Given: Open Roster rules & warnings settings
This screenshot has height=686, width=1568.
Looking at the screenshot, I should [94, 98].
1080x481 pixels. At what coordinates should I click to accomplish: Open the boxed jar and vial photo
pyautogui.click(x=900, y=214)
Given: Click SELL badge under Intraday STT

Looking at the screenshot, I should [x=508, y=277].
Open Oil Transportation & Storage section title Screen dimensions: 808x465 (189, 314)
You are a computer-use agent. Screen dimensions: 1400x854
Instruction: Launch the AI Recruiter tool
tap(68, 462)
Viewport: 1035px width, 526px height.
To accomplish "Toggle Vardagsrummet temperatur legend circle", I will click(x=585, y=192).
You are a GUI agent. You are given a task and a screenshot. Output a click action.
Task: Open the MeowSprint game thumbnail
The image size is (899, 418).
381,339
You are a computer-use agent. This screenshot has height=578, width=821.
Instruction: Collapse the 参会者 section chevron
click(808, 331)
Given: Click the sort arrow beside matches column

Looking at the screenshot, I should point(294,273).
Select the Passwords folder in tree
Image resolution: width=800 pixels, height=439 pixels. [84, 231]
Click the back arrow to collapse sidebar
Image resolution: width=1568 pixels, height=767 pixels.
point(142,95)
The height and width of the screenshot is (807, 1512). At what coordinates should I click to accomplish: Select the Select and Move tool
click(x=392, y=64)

EXERCISE DIRECTIONS:
Recast the stretch from the line containing "Select the Passwords folder in tree" through the end of the items as a Markdown table with the columns Row and Line, numbering each line and leaving out blank lines.

TASK ANSWER:
| Row | Line |
|---|---|
| 1 | Select the Passwords folder in tree |
| 2 | Image resolution: width=800 pixels, height=439 pixels. [84, 231] |
| 3 | Click the back arrow to collapse sidebar |
| 4 | Image resolution: width=1568 pixels, height=767 pixels. |
| 5 | point(142,95) |
| 6 | The height and width of the screenshot is (807, 1512). At what coordinates should I click to accomplish: Select the Select and Move tool |
| 7 | click(x=392, y=64) |